The classic pattern in this case is to have two local variables collecting the sums for each thread and then summing them up together into a global variable once the threads have fished their work.
The answer to 1 should be: run in a profiler and see what it tells you.
But there is at least one usual suspect: False sharing. Your s1 and s2 likely end up on the same cacheline, so your 2 cores (if your 2 threads indeed end up on different cores) have to synchronize at the cacheline level. Make sure the 2 uint64_t are on different cachelines (whose size depends on the architecture you're targeting).
As to the answer to 2... Nothing in your program guarantees that the updates from one thread will not get stomped by the second and vice-versa. You need either synchronization primitives to make sure your updates don't happen at the same time, or atomic updates to make sure the updates don't stomp on each other.
I'll answer the first:
It takes a lot more time to create a thread than it takes to do nothing (base).
the compiler will convert this:
for (int i = 0; i < 1000000000; ++i)
sum += i;
into this:
// << optimized away >>
even your worst case using local data, it would be one addition with optimization enabled.
The parallel version reduces the compiler's ability to optimize the program, while adding work.
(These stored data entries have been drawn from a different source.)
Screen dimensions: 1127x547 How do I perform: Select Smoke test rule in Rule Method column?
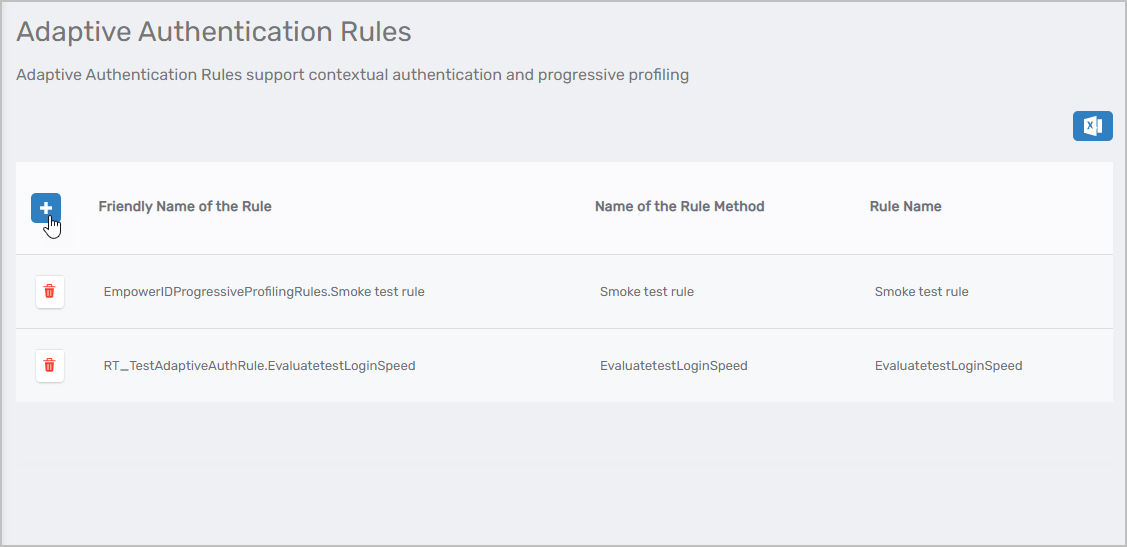646,292
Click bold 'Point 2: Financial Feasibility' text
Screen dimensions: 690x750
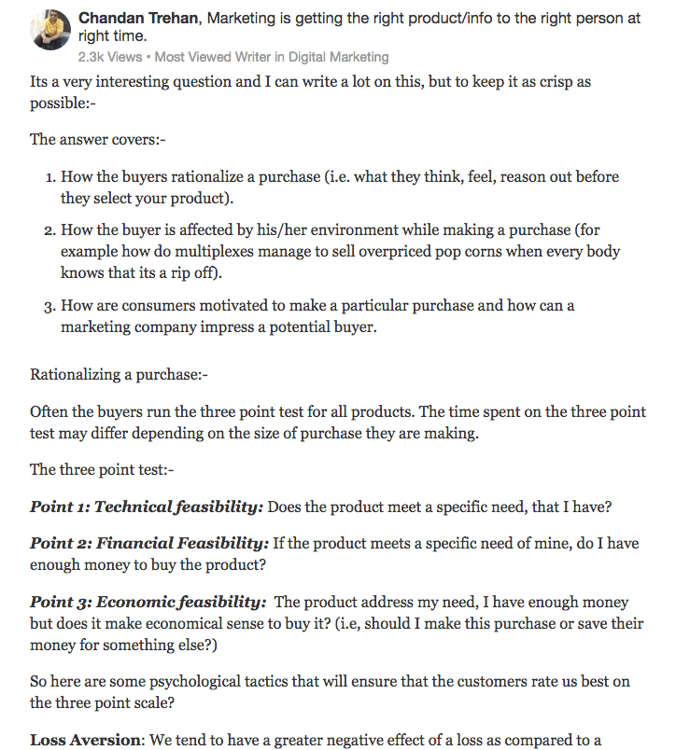150,543
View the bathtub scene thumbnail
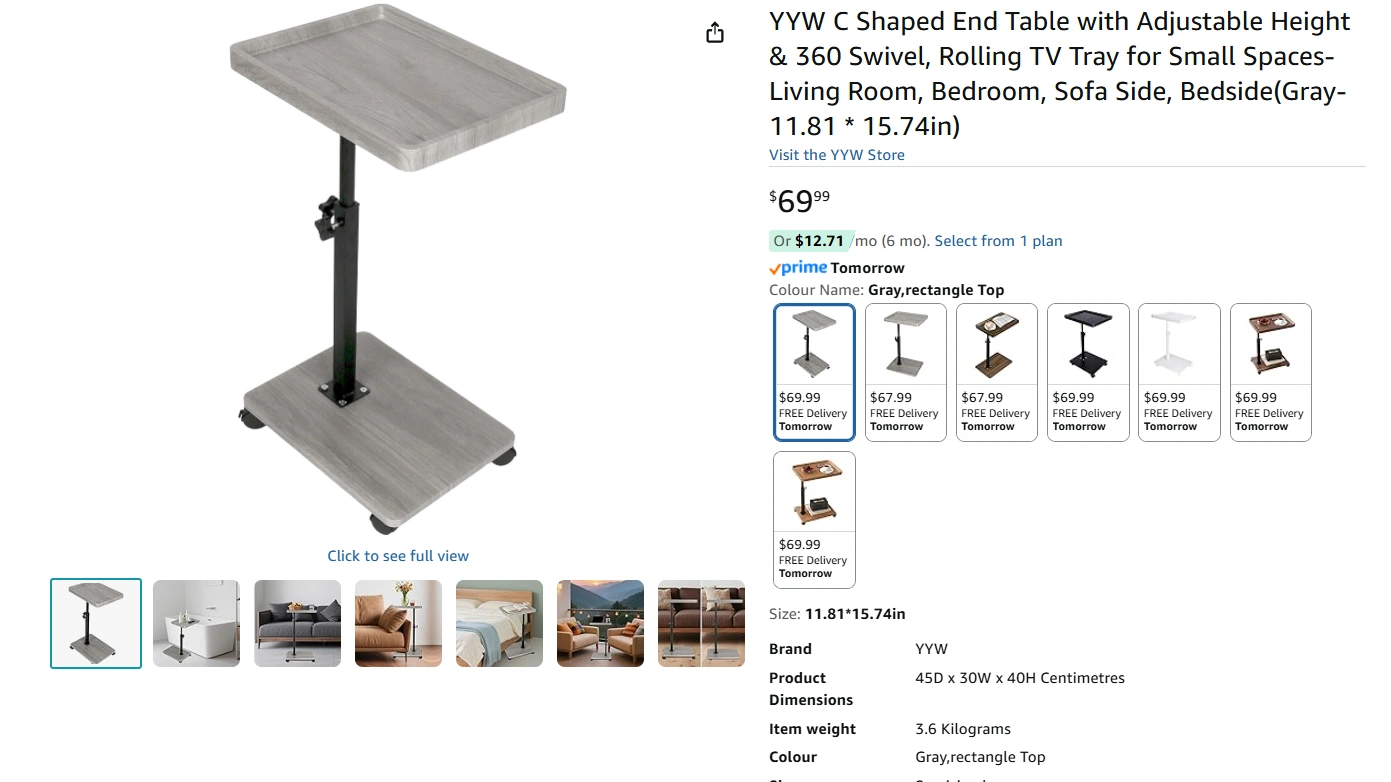 (x=197, y=623)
The simplest way to refactor the program (code-wise) to compute the sum using multiple threads is to use OpenMP:
// $ g++ -fopenmp parallel-sum.cpp && ./a.out
#include <stdint.h>
#include <iostream>
const int32_t N = 1 << 30;
int main() {
int64_t sum = 0;
#pragma omp parallel for reduction(+:sum)
for (int32_t i = 0; i < N; ++i)
sum += i;
std::cout << sum << " " << static_cast<int64_t>(N)*(N-1)/2 << std::endl;
}
Output
576460751766552576 576460751766552576
Here's a parallel reduction implemented using c++11 threads:
// $ g++ -std=c++0x -pthread parallel-sum-c++11.cpp && ./a.out
#include <cstdint>
#include <iostream>
#include <thread>
namespace {
std::mutex mutex;
void sum_interval(int32_t start, int32_t end, int64_t &sum) {
int64_t s = 0;
for ( ; start < end; ++start) s += start;
std::lock_guard<std::mutex> lock(mutex);
sum += s;
}
}
int main() {
int64_t sum = 0;
const int num_threads = 4;
const int32_t N = 1 << 30;
std::thread t[num_threads];
// fork threads; assign intervals to sum
int32_t start = 0, step = N / num_threads;
for (int i = 0; i < num_threads-1; ++i, start += step)
t[i] = std::thread(sum_interval, start, start+step, std::ref(sum));
t[num_threads-1] = std::thread(sum_interval, start, N, std::ref(sum));
// wait for result and print it
for (int i = 0; i < num_threads; ++i) t[i].join();
std::cout << sum << " " << static_cast<int64_t>(N)*(N-1)/2 << std::endl;
}
Note: Access to sum is guarded so only one thread at a time can change it. If sum is std::atomic<int64_t> then the locking can be omitted.